Atualmente, existem no Brasil cinco salas de ensaios do tipo anecóica e semi-anecóica para realizar ensaios de envio e recebimento de sinais ou ruído em equipamentos eletroeletrônicos. Para alguns pesquisadores, o país precisa ter mais salas desses dois tipos para atender a demanda atual e as tendências de mercado, e como é o caso da comunicação via wireless. Para outros, entretanto, montar novas salas anecóicas ou semi-anecóicas seria o mesmo que criar ambientes ociosos. A revista Saber Eletrônica conversou com quase todos os pesquisadores que são responsáveis por essas salas no país para saber o que acontece, de fato, na rotina desses ambientes de ensaios.

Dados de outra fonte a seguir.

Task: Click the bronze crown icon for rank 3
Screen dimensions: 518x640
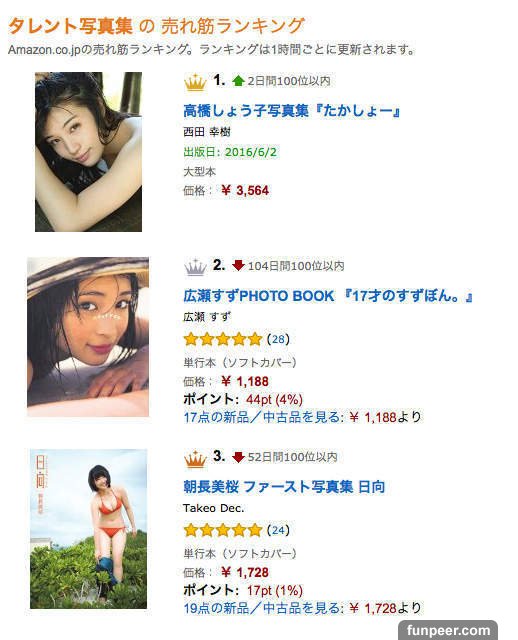Action: point(195,458)
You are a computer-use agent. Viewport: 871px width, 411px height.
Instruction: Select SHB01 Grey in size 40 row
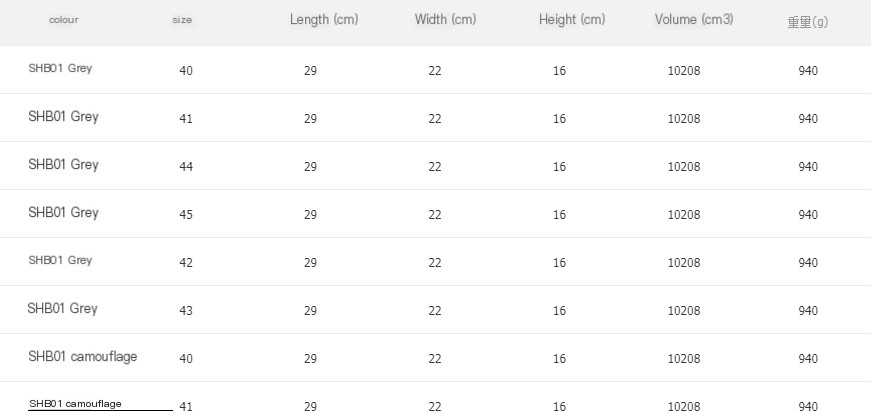click(x=60, y=68)
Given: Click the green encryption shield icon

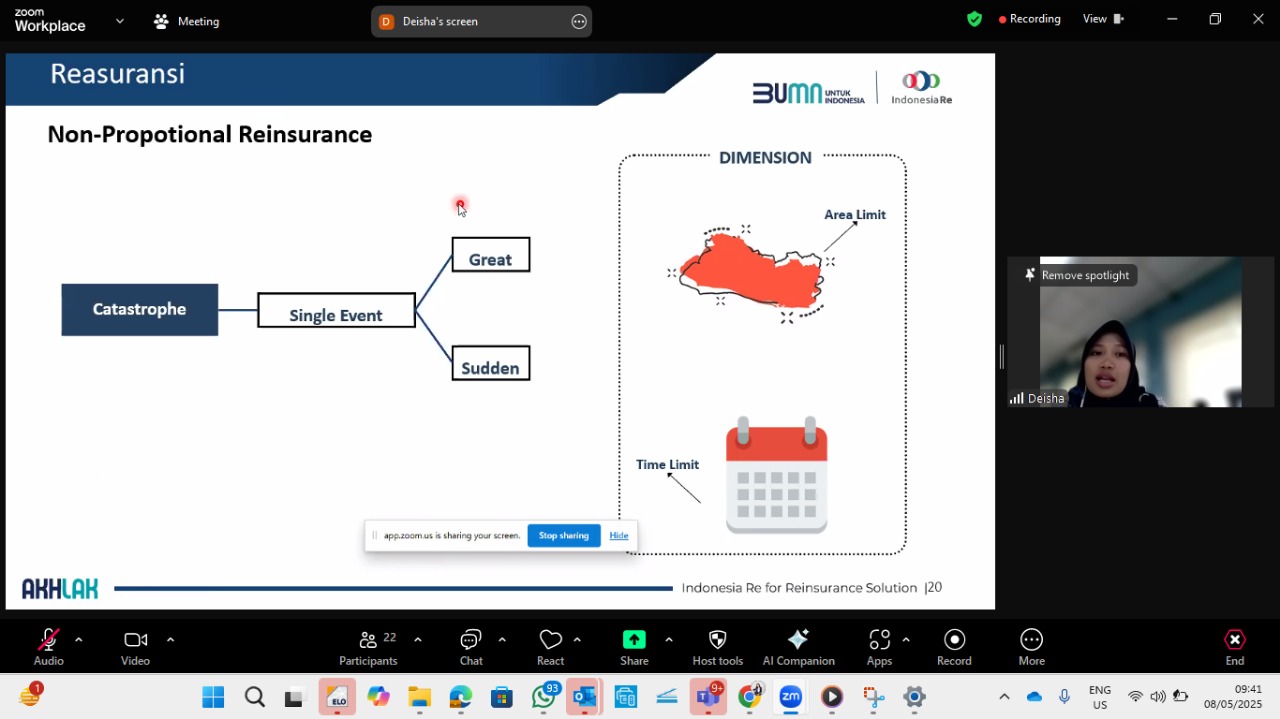Looking at the screenshot, I should [974, 19].
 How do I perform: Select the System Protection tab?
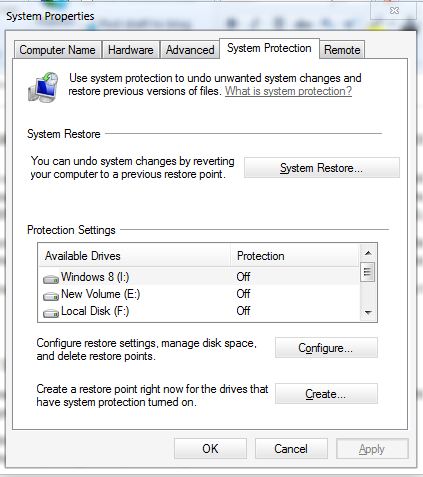coord(269,48)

As salas anecóicas ou semi-anecóicas, em geral, referem-se a um mesmo local, ou seja, existe um único ambiente que opera em dois modos distintos. Ambas são revestidas de cones nas paredes para absorção do sinal ou ruído emitido por um equipamento. A diferença é que quando a sala está no modo “semi-anecóica”, retira-se o piso de cones do chão mantendo-se o piso de metal. Assim, provoca-se a reflexão do sinal no chão para a obtenção de dados. O nome anecóica (do Aurélio: aquilo que não produz eco) deve-se à existência de centenas de cones instalados nas paredes, teto e chão da sala e que fazem a absorção de um sinal ou ruído emitido.

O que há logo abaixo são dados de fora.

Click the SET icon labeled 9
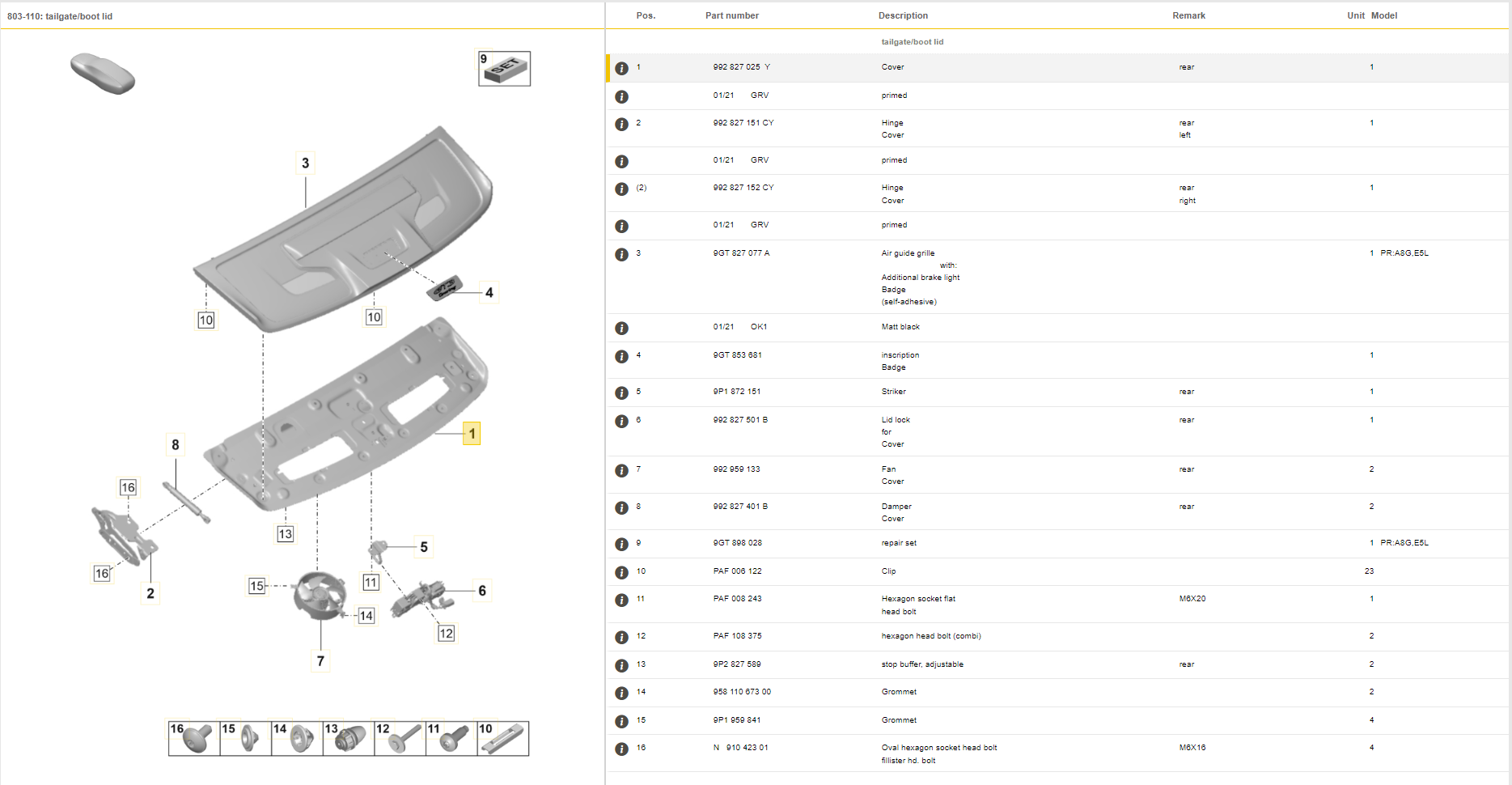The width and height of the screenshot is (1512, 785). [504, 69]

“Se aumentar o número de equipamentos de ensaio, precisaremos ter mais salas”, disse Victor Vellano Neto, responsável por testes de EMC (compatibilidade eletromagnética) do CPqD, instituto na cidade de Campinas (SP). Segundo ele, os técnicos do CPqD já trabalham em três turnos para cobrir a demanda de equipamentos para testes. O tempo médio atual de espera para ensaio de um equipamento é de duas semanas, mas Vellano salienta que essa espera é muito variável.